§ Directives
(1) In the data type specification, translate this sentence into French: "An array of zero to ten names used to query an actuator for its supported capabilities."
(2) Carry on the data type specification from its last entry, keeping the same numbered-section and table layout.

§ Document segment

* begin *

Email-Addr String (email) Email address, RFC 5322, section 3.4.1

3.4.1.6 Features

Type Name Base Type Description
Features ArrayOf(Feature) An array of zero to ten names used to query an actuator for its supported capabilities.

3.4.1.7 File

Type: File (Map)

ID Name Type # Description
1 name String 0..1 The name of the file as defined in the file system
2 path String 0..1 The absolute path to the location of the file in the file system
3 hashes Hashes 0..1 One or more cryptographic hash codes of the file contents

3.4.1.8 IP Address

Type Name Base Type Description
IP-Addr Binary 32 bit IPv4 address or 128 bit IPv6 address

3.4.1.9 IP Connection

Type: IP-Connection (Record)

ID Name Type # Description
1 src_addr IP-Addr 0..1 ip_addr of source, could be ipv4 or ipv6 - see ip_addr section
2 src_port Port 0..1 source service per RFC 6335
3 dst_addr IP-Addr 0..1 ip_addr of destination, could be ipv4 or ipv6 - see ip_addr section
4 dst_port Port 0..1 destination service per RFC 6335
5 protocol L4-Protocol 0..1 layer 4 protocol (e.g., TCP) - see l4_protocol section

Usage Requirements:

3.4.1.10 MAC Address

Type Name Base Type Description
MAC-Addr Binary Media Access Control / Extended Unique Identifier address - EUI-48 or EUI-64.

3.4.1.11 Process

Type: Process (Map)

ID Name Type # Description
1 pid Integer 0..1 Process ID of the process
2 name String 0..1 Name of the process
3 cwd String 0..1 Current working directory of the process
4 executable File 0..1 Executable that was executed to start the process
5 parent Process 0..1 Process that spawned this one
6 command_line String 0..1 The full command line invocation used to start this process, including all arguments

3.4.1.12 Properties

Type Name Base Type Description
Properties ArrayOf(String) A list of names that uniquely identify properties of an actuator.

* end *

§ Data lines
* begin *

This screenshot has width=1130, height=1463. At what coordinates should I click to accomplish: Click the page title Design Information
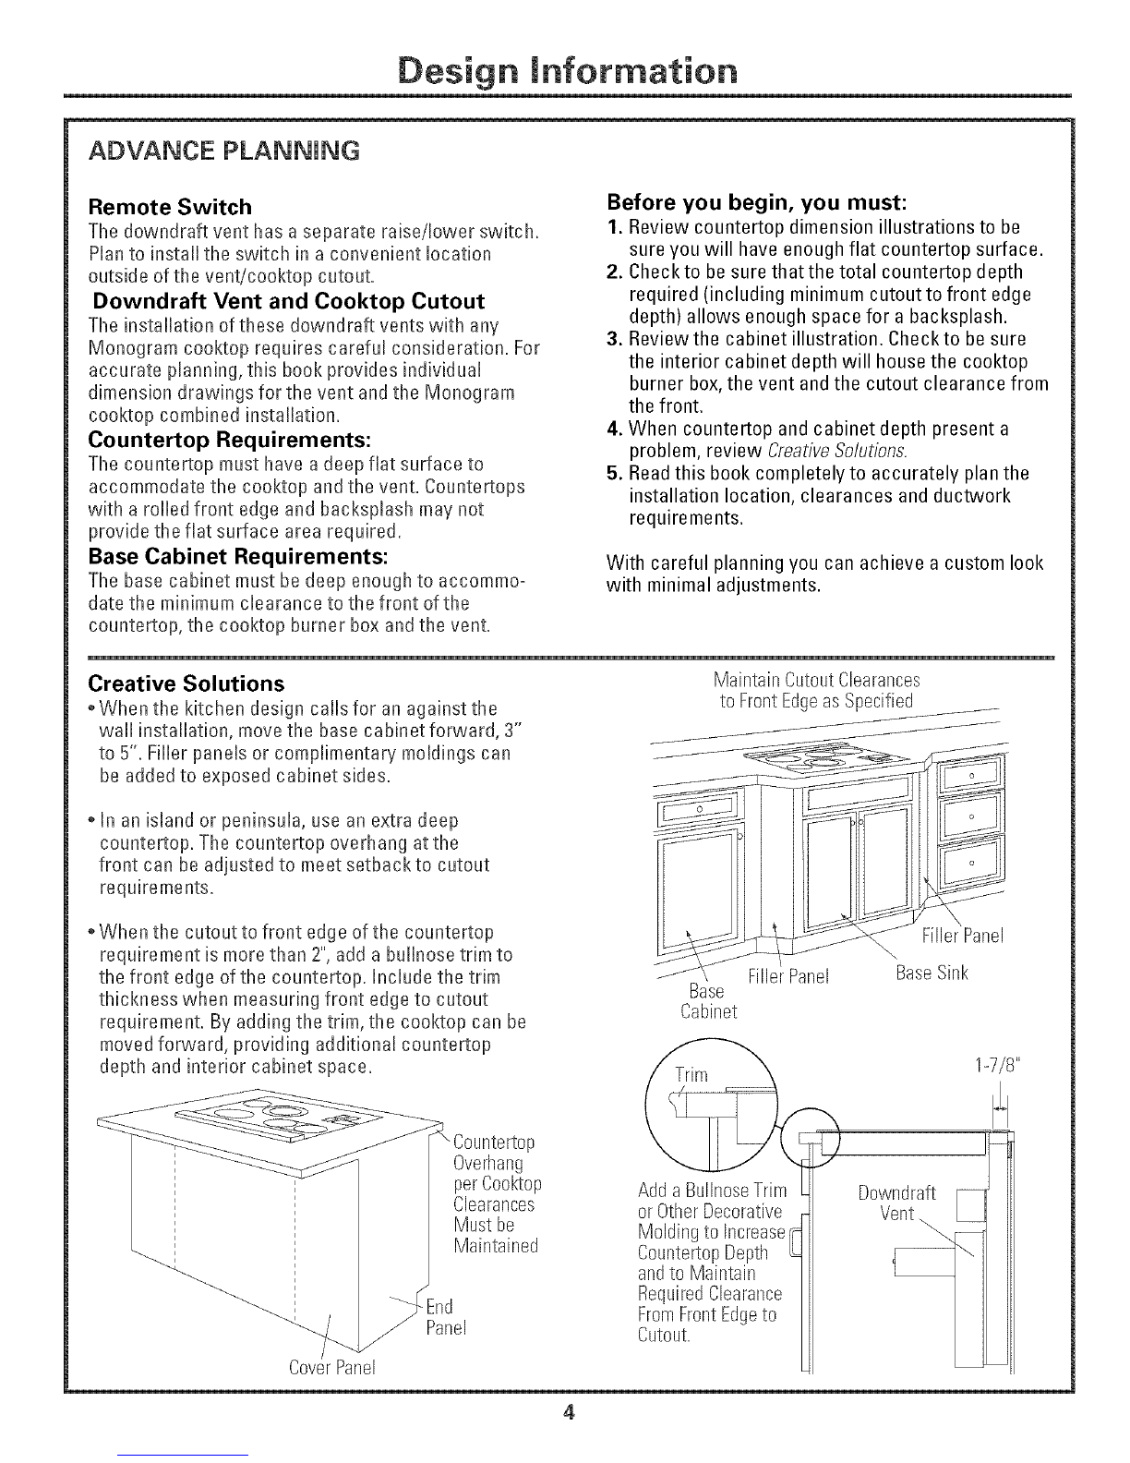point(565,70)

* end *

§ Results in order
(1) Un tableau de zéro à dix noms utilisés pour interroger un actionneur sur les capacités qu'il prend en charge.

(2)
3.4.1.13 URI

Type Name Base Type Description
URI String Uniform Resource Identifier

3.4.2 Data Types

3.4.2.1 Request Identifier

Type Name Base Type Description
Request-Id Binary A value of up to 128 bits that uniquely identifies a particular command

3.4.2.2 Date-Time

Type Name Base Type Description
Date-Time Integer Milliseconds since 00:00:00 UTC, 1 January 1970

3.4.2.3 Duration

Type Name Base Type Description
Duration Integer Milliseconds

3.4.2.4 Hashes

Type: Hashes (Map)

ID Name Type # Description
1 md5 Binary 0..1 MD5 hash as defined in RFC 1321
2 sha1 Binary 0..1 SHA1 hash as defined in RFC 6234
3 sha256 Binary 0..1 SHA256 hash as defined in RFC 6234

3.4.2.5 Hostname

Type Name Base Type Description
Hostname String A legal Internet host name as specified in RFC 1123

3.4.2.7 L4 Protocol

Value of the protocol (IPv4) or next header (IPv6) field in an IP packet. Any IANA value, RFC 5237

Type: L4-Protocol (Enumerated)

ID Name Description
1 icmp Internet Control Message Protocol - RFC 792
6 tcp Transmission Control Protocol - RFC 793
17 udp User Datagram Protocol - RFC 768
132 sctp Stream Control Transmission Protocol - RFC 4960

3.4.2.8 Payload

Type: Payload (Choice)

ID Name Type # Description
1 bin Binary 1 Specifies the data contained in the artifact
2 url URI 1 MUST be a valid URL that resolves to the un-encoded content

3.4.2.9 Port

Type Name Base Type Description
Port Integer Transport Protocol Port Number, RFC 6335

3.4.2.10 Feature

Specifies the results to be returned from a query features command.

Type: Feature (Enumerated)

ID Name Description
1 versions List of OpenC2 Language versions supported by this actuator
2 profiles List of profiles supported by this actuator
3 schema Definition of the command syntax supported by this actuator
4 pairs List of supported actions and applicable targets
5 rate_limit Maximum number of requests per minute supported by design or policy

3.4.2.11 Response-Type

Type: Response-Type (Enumerated)

ID Name Description
0 none No response
1 ack Respond when command received
2 status Respond with progress toward command completion
3 complete Respond when all aspects of command completed

3.4.2.12 Version

Type Name Base Type Description
Version String Major.Minor version number

3.4.2.14 Key-Value Pair

Type: KVP (Array)

ID Type # Description
1 String 1 "key": name of this item
2 String 1 "value": string value of this item

3.4.2.15 Action-Targets Array

Type: Action-Targets (Array)

ID Type # Description
1 Action 1 An action supported by this actuator.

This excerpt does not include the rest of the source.